FIGURE 1.

Septin‐depleted cells undergo significantly less apoptosis. (a) HeLa cells were transfected for 72 hr with control (CTRL) siRNA or a siRNA targeting SEPT7. Effect of siRNA on SEPT7 expression. A representative Western blot of HeLa cell lysates is shown. GAPDH was used as a loading control. (b) Impact of siRNA targeting SEPT7 on viability of HeLa cells in (i) untreated or (ii) STS‐treated conditions. Cell viability is measured using MTT assays as described in Materials and Methods.
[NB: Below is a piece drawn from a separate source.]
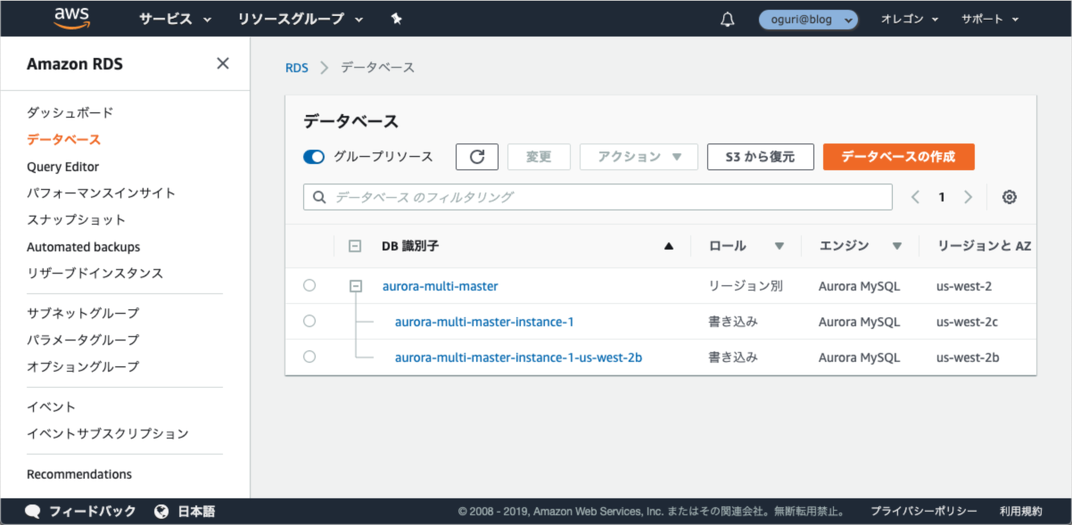Click the データベースの作成 button
1072x525 pixels.
899,156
Data are mean ± SEM from three independent experiments. **p = .0069 by two‐tailed Student's t test. (c) HeLa cells were transfected for 72 hr with control (CTRL) siRNA or a siRNA targeting SEPT2. Effect of siRNA on SEPT2 expression. A representative Western blot of HeLa cell lysates is shown. (d) Impact of siRNA targeting SEPT2 on viability of HeLa cells in (i) untreated or (ii) STS‐treated conditions. Cell viability is measured using MTT assays as described in Materials and Methods. Data are mean ± SEM from three independent experiments. ***p = .0004 by two‐tailed Student's t test. (e) Control and SEPT7‐depleted cells were treated with DMSO or 1 μM STS or 500 μM ETP for 10 hr and labeled with Alexa488‐Annexin V (Annexin V) and Hoechst. Representative widefield microscopy images showing Annexin V in green and Hoechst in blue. Scale bar = 100 μm. (f) The % of Annexin V positive cells is calculated in Fiji by dividing the number of cells that displayed Annexin V labeling by the total number of cells identified by nuclear Hoechst labeling, then multiplying by 100. Each bar represents the mean % ± SEM from three independent experiments (a minimum of 1,000 cells were counted per condition separated in three independent experiments). ****p < .0001by two‐way ANOVA.